Panie 'inż.' - na prawdę powtórz sobie podstawy fizyki.
Aerodynamika, ciśnienie gazów, działające siły, momenty itepe. Jak rower
wyprzedza samochód - nie zdmuchnie samochodu. Jak samochód wyprzedza
rower - może zdmuchnąć, jak wyprzedza za blisko.
Ech, bym się uśmiał, jakbyśbył takim inżynierem od tych naszych
kochanych polskich dróg - ich stan byłby wyjaśniony.
-
53. Data: 2004-04-06 13:36:51
Temat: Re: Jazda z predkoscia utrudniajaca ruch innym kierujacym?
Od: Andrzej Lawa <a...@l...SPAM_PRECZ.com>
Artur Golanski wrote:
>>Chciałbym zauważyć nieśmiało, że przepis o metrze dotyczy tylko
>>samochodów.

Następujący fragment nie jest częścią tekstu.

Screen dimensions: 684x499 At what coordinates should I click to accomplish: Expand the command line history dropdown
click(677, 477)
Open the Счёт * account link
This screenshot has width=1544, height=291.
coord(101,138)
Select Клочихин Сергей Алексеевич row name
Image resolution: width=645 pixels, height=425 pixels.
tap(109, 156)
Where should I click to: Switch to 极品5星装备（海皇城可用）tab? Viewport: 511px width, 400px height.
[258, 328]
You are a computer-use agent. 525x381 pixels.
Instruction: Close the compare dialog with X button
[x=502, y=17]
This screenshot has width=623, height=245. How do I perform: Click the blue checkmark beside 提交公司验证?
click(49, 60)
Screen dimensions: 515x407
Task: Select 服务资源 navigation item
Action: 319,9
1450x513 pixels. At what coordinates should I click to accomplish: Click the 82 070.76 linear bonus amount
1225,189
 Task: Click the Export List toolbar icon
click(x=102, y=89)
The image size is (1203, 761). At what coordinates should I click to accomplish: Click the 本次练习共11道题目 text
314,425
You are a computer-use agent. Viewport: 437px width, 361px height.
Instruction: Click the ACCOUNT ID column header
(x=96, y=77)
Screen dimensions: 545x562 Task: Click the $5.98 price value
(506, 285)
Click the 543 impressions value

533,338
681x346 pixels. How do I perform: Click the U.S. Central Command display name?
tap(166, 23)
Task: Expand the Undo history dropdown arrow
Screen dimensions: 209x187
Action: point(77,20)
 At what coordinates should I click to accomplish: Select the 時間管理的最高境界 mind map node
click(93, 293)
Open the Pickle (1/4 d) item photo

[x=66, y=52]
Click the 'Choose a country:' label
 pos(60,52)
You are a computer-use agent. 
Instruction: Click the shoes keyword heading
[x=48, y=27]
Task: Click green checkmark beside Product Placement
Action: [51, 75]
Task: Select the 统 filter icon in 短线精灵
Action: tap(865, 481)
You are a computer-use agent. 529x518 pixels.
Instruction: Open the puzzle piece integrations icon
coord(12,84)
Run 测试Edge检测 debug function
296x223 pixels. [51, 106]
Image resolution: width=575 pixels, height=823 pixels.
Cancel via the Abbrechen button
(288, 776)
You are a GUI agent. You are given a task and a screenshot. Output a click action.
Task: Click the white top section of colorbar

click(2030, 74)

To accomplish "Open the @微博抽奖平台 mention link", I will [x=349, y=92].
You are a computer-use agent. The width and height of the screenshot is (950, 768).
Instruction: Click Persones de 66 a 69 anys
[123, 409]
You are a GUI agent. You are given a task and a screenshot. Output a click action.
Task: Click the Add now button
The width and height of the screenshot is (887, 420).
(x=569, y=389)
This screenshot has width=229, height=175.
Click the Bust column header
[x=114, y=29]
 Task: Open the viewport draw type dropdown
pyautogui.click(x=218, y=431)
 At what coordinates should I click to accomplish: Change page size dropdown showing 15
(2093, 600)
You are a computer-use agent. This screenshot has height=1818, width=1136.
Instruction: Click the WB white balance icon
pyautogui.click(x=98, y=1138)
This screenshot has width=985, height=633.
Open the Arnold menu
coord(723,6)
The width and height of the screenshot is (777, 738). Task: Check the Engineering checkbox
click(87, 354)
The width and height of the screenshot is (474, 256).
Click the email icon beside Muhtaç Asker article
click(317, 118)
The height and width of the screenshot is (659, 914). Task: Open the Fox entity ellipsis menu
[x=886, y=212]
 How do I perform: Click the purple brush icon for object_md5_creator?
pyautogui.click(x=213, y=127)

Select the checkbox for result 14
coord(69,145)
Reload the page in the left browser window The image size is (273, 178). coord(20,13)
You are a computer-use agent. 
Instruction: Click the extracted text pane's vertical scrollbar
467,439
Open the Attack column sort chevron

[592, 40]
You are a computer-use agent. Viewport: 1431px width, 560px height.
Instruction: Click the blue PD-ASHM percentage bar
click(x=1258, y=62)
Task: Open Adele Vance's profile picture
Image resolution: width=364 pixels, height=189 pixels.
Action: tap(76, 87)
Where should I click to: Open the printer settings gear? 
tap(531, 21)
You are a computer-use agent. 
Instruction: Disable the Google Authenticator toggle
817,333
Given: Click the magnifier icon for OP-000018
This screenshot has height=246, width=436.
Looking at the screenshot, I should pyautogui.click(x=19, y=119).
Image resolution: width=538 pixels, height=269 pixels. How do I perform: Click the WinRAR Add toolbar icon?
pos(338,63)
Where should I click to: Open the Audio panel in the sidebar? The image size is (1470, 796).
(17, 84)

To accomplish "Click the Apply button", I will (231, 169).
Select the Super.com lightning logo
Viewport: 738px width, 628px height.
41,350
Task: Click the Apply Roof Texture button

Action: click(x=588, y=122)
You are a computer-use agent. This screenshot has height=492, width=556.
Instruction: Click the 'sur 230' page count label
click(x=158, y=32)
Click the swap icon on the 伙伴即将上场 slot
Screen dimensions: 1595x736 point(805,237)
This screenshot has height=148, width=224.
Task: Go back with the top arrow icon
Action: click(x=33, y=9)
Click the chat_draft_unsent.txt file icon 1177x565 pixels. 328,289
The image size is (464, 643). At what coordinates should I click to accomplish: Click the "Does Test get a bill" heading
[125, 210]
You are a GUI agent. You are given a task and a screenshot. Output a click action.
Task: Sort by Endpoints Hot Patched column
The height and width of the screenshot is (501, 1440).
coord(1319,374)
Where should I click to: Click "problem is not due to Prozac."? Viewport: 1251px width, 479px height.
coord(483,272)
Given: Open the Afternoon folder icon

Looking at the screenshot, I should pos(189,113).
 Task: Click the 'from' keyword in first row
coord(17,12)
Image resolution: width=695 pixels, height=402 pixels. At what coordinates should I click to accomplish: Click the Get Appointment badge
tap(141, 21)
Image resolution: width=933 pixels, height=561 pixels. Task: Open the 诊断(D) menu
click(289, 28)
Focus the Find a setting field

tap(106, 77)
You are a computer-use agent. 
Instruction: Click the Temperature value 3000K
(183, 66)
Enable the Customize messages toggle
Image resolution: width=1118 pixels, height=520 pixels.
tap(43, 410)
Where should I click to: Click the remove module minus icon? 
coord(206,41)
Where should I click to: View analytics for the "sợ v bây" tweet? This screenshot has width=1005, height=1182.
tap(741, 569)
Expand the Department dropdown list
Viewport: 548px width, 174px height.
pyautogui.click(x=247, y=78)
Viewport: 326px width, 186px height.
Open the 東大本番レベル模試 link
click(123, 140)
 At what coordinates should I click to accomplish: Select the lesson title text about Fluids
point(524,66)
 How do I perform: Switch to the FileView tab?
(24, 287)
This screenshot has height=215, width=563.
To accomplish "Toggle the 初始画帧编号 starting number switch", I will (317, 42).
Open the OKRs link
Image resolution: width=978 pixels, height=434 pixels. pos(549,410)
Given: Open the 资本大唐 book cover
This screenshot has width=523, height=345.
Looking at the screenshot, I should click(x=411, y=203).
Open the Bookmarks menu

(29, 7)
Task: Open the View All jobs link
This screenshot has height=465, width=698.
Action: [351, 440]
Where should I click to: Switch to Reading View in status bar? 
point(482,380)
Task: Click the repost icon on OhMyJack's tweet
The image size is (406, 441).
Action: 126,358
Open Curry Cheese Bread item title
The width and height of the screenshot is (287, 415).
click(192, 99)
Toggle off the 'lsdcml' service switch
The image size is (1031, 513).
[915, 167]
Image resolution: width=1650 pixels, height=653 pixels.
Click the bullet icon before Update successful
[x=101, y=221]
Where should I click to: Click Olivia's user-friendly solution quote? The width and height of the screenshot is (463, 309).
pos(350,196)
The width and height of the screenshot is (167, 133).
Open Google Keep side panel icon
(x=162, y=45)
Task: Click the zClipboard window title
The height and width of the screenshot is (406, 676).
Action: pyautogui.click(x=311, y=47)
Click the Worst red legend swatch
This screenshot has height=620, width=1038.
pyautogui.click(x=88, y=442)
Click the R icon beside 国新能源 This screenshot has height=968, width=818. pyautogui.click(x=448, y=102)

O tym jak wyprzedzać mają rowery nie ma ani słowa.
>
> Nieprawda ! Czytaj art. 24 PoRD - dotyczy pojazdów (także rowerów!).
...w przypadku wyprzedznia roweru jednośladowego lub kolumny pieszych.
A nie wyprzedzania PRZEZ rower jednośladowy lub kolumnę pieszych.
Czujesz różnicę, czy też potrzebujesz repety z podstaw logiki zdaniowej?
(szkoła średnia AFAIR)
-
54. Data: 2004-04-06 13:47:02
Temat: Re: Jazda z predkoscia utrudniajaca ruch innym kierujacym?
Od: chester <c...@p...gazeta.pl>
>>Chciałbym zauważyć nieśmiało, że przepis o metrze dotyczy tylko
>>samochodów. O tym jak wyprzedzać mają rowery nie ma ani słowa.
> Nieprawda ! Czytaj art. 24 PoRD - dotyczy pojazdów (także rowerów!).
Prawda!
Czytaj uważnie i ze zrozumieniem:
Art. 24.
1. Kierujący pojazdem jest obowiązany przed wyprzedzaniem upewnić się w
szczególności, czy:
1) ma odpowiednią widoczność i dostateczne miejsce do
wyprzedzania bez utrudnienia komukolwiek ruchu;
2) kierujący, jadący za nim, nie rozpoczął wyprzedzania;
3) kierujący, jadący przed nim na tym samym pasie ruchu, nie
zasygnalizował zamiaru wyprzedzania innego pojazdu, zmiany
kierunku jazdy lub zmiany pasa ruchu.
2. Kierujący pojazdem jest obowiązany przy wyprzedzaniu zachować
szczególną ostrożność, a zwłaszcza bezpieczny odstęp od wyprzedzanego
pojazdu lub uczestnika ruchu. W razie wyprzedzania pojazdu
jednośladowego lub kolumny pieszych odstęp ten nie może być mniejszy niż
1 m.
czyli przy wyprzedzaniu samochodów przez rower należy zachować
ostrożność i _bezpieczny_ odstęp, a przy wyprzedzaniu roweru (pieszych)
odstęp nie mniejszy niż 1m. To rowerzysta określa, jaki odstęp jest
bezpieczny jeśli jest pojazdem *wyprzedzającym* .
chester
-
55. Data: 2004-04-06 15:12:35
Temat: Re: Jazda z predkoscia utrudniajaca ruch innym kierujacym?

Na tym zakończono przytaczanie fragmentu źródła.